Les dernières années de Picabia, présentées chez Hauser et Wirth
La galerie suisse Hauser & Wirth présente du 18 janvier au 12 mars 2025, dans sa somptueuse antenne parisienne du 26 bis rue François 1er, des œuvres de Francis Picabia réalisées entre 1945 à 1952.
Lorsque nous arrivons dans la galerie, la grande salle du rez-de-chaussée est vide. Nous n’y trouvons ni bancs ni cartels, les fenêtres sont aveuglées par des rideaux. Cette atmosphère mystérieuse d’un musée sans visiteur pourrait être qualifiée de lynchienne, rendant ainsi hommage au regretté réalisateur et ses univers énigmatiques. Personne n’interfère dans notre découverte des dernières années du peintre que le titre de l’exposition annonce comme un « éternel recommencement ». Les invités du vernissage sont tous à l’étage, où est donné un cocktail.
Qui est donc Francis Picabia en 1945 ? Figure incontournable du monde de l’art, il revient à Paris après vingt ans passés sur la Riviera. Picabia tient salon et des artistes comme Hans Hartung ou le tout jeune Pierre Soulages le fréquentent. Il produit ses œuvres dans son atelier de la rue Danielle Casanova et expose à la galerie Denise René, rue de la Boétie. Ses toiles atteignent alors une abstraction qui témoigne de la diversité de son œuvre. Il a d’abord été proche des impressionnistes avant d’être une figure du mouvement surréaliste.
Ces toiles de Picabia n’ont jamais été réunies dans une le cadre d’une exposition de cette ampleur. Arnauld Pierre, membre du comité Picabia — chargé d’authentifier ses œuvres et de sauvegarder son travail — nous explique que bien que « pas mal de beaux tableaux de cette période sont passés en vente ces derniers années », celle-ci est méconnue.

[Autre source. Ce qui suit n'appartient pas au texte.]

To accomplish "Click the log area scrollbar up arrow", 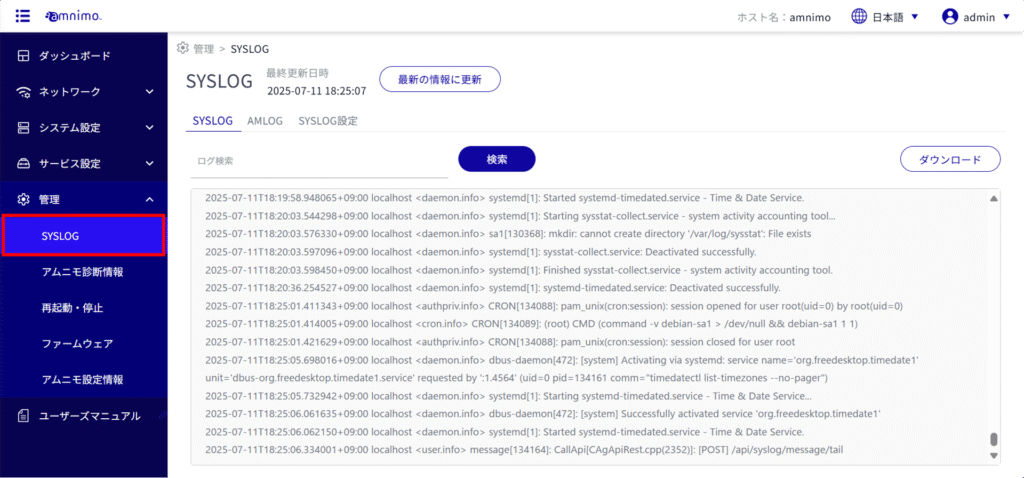I will tap(993, 198).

C’est donc pour combler cette lacune que le comité s’est associé à la galerie Hauser & Wirth.
Les yeux d’Arnauld Pierre s’illuminent devant une œuvre sans titre de 1948. Cette œuvre en cache une autre. C’est-à-dire qu’au milieu de la toile se trouve une œuvre et qu’on observe dans les contours les traces d’une œuvre antérieure. Un fil rouge et des portes blanches sur porte noir cachent en fait un paysage de 1938. Pour le chercheur, cela illustre la désinvolture de Francis Picabia qui n’a que faire de la pérennité de son œuvre.
L’œuvre de Picabia est façonnée de symboles et de signes. Parmi les œuvres figuratives les plus marquantes, citons deux œuvres de 1951, qui portent les noms des jours de la semaine Vendredi (un insecte) et Dimanche (un portrait féminin). Cette femme apparaît à nous bien que les couches de couleur qui forment son visage soient extrêmement réduites.
Enfin, citons l’universelle satisfaction consistant à trouver, dans une exposition, l’œuvre qui est reproduite sur l’affiche. Il s’agit de Rapport avec les vertus (1949), portrait déstructuré sur lequel on pourra voir tant un bicorne qu’une trompe d’éléphant. Le titre de l’œuvre est sans doute une référence à Nietzsche, Picabia en étant un lecteur assidu.
L’exposition est immanquable, en raison de la qualité des œuvres présentées mais aussi de l’architecture de la galerie. Les œuvres quitteront leur terre natale, traverseront l’Atlantique, et atterriront dans l’antenne new-yorkaise de la galerie 22 nd Street du 1 er mai au 25 juillet prochains.